Nephrolithiasis



Essentials of Diagnosis






  • Definitive diagnosis is via passage or removal of stone material; material passed should be retrieved and analyzed to determine composition.
  • Diagnosis is also made by radiologic visualization of stones; composition may be inferred from Hounsfield units, but only analysis is definitive.
  • Typical history of renal colic is suggestive but not diagnostic in the absence of one of the above.
  • Underlying causes of stone formation can usually be determined by an organized evaluation of urine and serum chemistries.






General Considerations





Stones affect males about twice as often as females; the lifetime prevalence of stones in males is 12% and in females 6%, and appears to be increasing in the United States. Calcium oxalate and calcium phosphate stones account for about 80% of all stones passed, uric acid and struvite about 5–10% each, and cystine about 2%. Recurrence rates of common calcium oxalate stones are about 50% at 5–10 years; recurrence of cystine, uric acid, or struvite stones is higher, without treatment. Stones smaller than 5 mm in diameter are usually able to pass spontaneously; stones above that size are less likely to do so, and will often require urologic procedures for removal, such as extracorporeal shock wave lithotripsy (ESWL), or cystoscopic removal.

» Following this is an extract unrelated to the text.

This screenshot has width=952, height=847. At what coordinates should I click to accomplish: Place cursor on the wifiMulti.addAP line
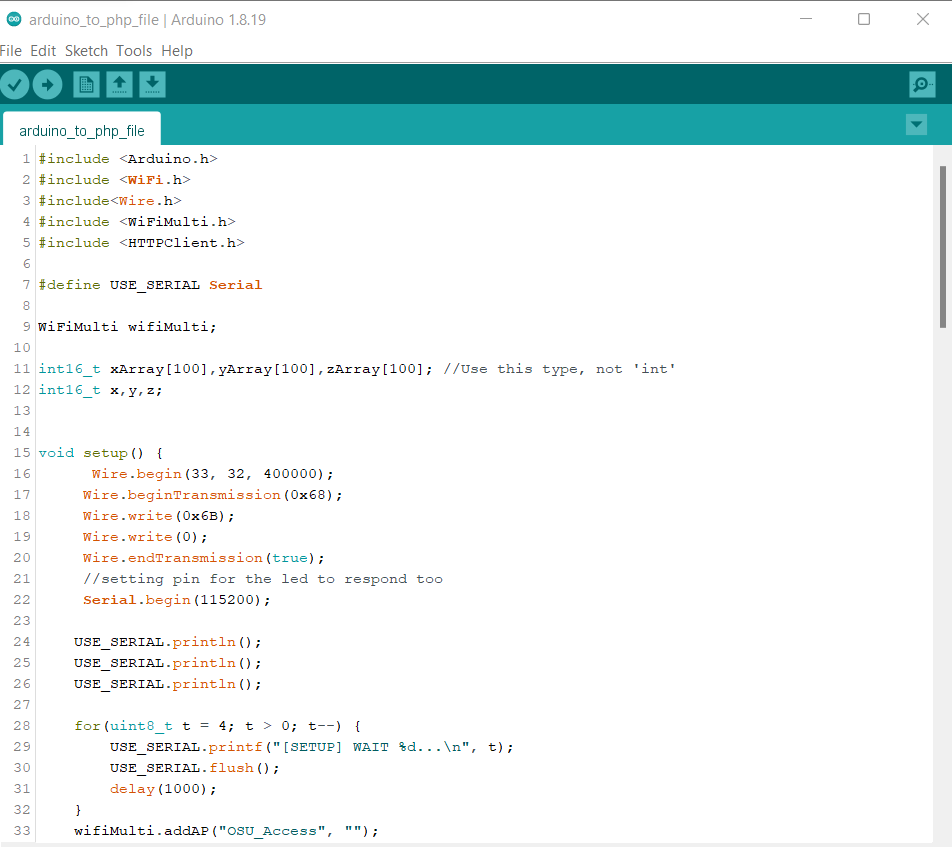226,831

Stamatelou KK et al: Time trends in reported pevalence of kidney stones in the United States: 1976–1994. Kid Int 2003;63:1817.  [PubMed: 12675858]






Pathogenesis





The final common pathway to stone formation for any stone type is supersaturation of the urine with respect to the components making up the stone. Supersaturation means that the ambient concentrations of the stone materials (for example, calcium oxalate) exceed their solubility, and are therefore high enough to permit crystals to form and grow. Moderate levels of supersaturation, particularly with respect to calcium oxalate, may be tolerated because of the presence of substances that retard crystal formation and growth; inhibitors include glycoproteins, such as inter-α-trypsin inhibitor and osteopontin, glycosaminoglycans, and small molecules such as citrate. Stone formers may lack adequate levels of inhibitors; alternatively, persistently high levels of supersaturation may overwhelm such protection. Supersaturation may result from increased excretion of poorly soluble substances such as calcium, oxalate, or cystine, in addition to other confounding factors, for example, from low urine volume that raises the concentrations of such substances, or in some cases from persistently low or high urine pH, which decreases the solubility of uric acid or calcium phosphate, respectively. The type of stone formed correlates with the supersaturations found in the urine. In general, the urine of stone formers is more supersaturated with stone minerals than is the urine of non-stone formers, and prevention is aimed at lowering supersaturation for the relevant stone components.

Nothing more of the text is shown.